**Tasks to carry out:**
#1 In the passage on small island states and seabed mining, copy word for word the part that opens with the words containing "Since many of" and closes with "a brighter future.".
#2 List every abbreviation that the passage on small island states and seabed mining spells out in full, and give its full form.

-- begin Supplied passage --

Since many of these SIDS possess potentially valuable Exclusive Economic Zones (EEZ), there is significant interest from both major countries and corporations in developing the production and extraction of these minerals and resources from the seabed. This interest means that many members of the Global South and developing states, such as SIDS, find themselves in a favorable negotiating position with the potential to boost their economies. In this context, they are brought into contact with multinational corporations and powerful states that show interest in their resources. For countries that have previously experienced limited resources and export opportunities, this is a situation that holds the possibility and potential to propel their nations toward a brighter future.

However, there is not a single one of these SIDS that is strong enough to stand on its own and negotiate with either larger nations or multinational corporations alone. Therefore, it is also observed that, despite their limited landmass and economic capacity, SIDS are pivotal actors in the International Seabed Authority (ISA) and other supranational organisations, sponsoring exploration contracts, shaping governance debates, and reframing how the global commons are managed. Despite their relatively small landmasses, these countries have a strong interest in ensuring that the surrounding areas are not exploited or extracted without their involvement. These nations are deeply dependent on the potential of the seabed, as in many cases it constitutes the vast majority of their economic potential. Therefore, international cooperation is not just an option but a necessity for these states. A stronger ISA will make it easier for them to stand up to foreign powers and corporations that seek to profit at their expense.

Through their engagement in the ISA, these states focus particularly on three articles in the United Nations Convention on the Law of the Sea (UNCLOS), the UN’s international law governing the oceans. A central dimension of the political agency of SIDS in deep-sea mining governance lies in their ability to draw on different parts of UNCLOS. Two distinct legal regimes are particularly significant: the regime governing The Area, which refers to the seabed beyond national jurisdiction, and the regime governing the EEZ. Together these regimes shape the formal authority, political leverage, and environmental responsibilities of SIDS within global ocean governance.

-- end Supplied passage --
-- begin Data extract --

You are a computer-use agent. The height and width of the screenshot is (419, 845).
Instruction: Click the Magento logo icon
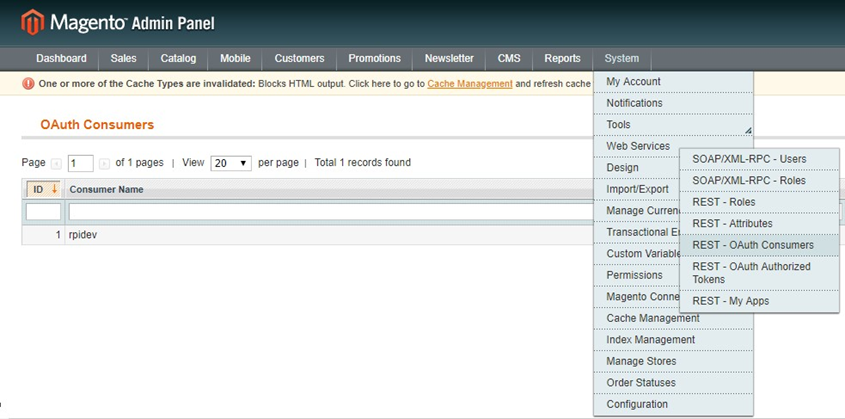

-- end Data extract --

**Solved problems:**
#1
Since many of these SIDS possess potentially valuable Exclusive Economic Zones (EEZ), there is significant interest from both major countries and corporations in developing the production and extraction of these minerals and resources from the seabed. This interest means that many members of the Global South and developing states, such as SIDS, find themselves in a favorable negotiating position with the potential to boost their economies. In this context, they are brought into contact with multinational corporations and powerful states that show interest in their resources. For countries that have previously experienced limited resources and export opportunities, this is a situation that holds the possibility and potential to propel their nations toward a brighter future.

#2
EEZ: Exclusive Economic Zones
ISA: International Seabed Authority
UNCLOS: United Nations Convention on the Law of the Sea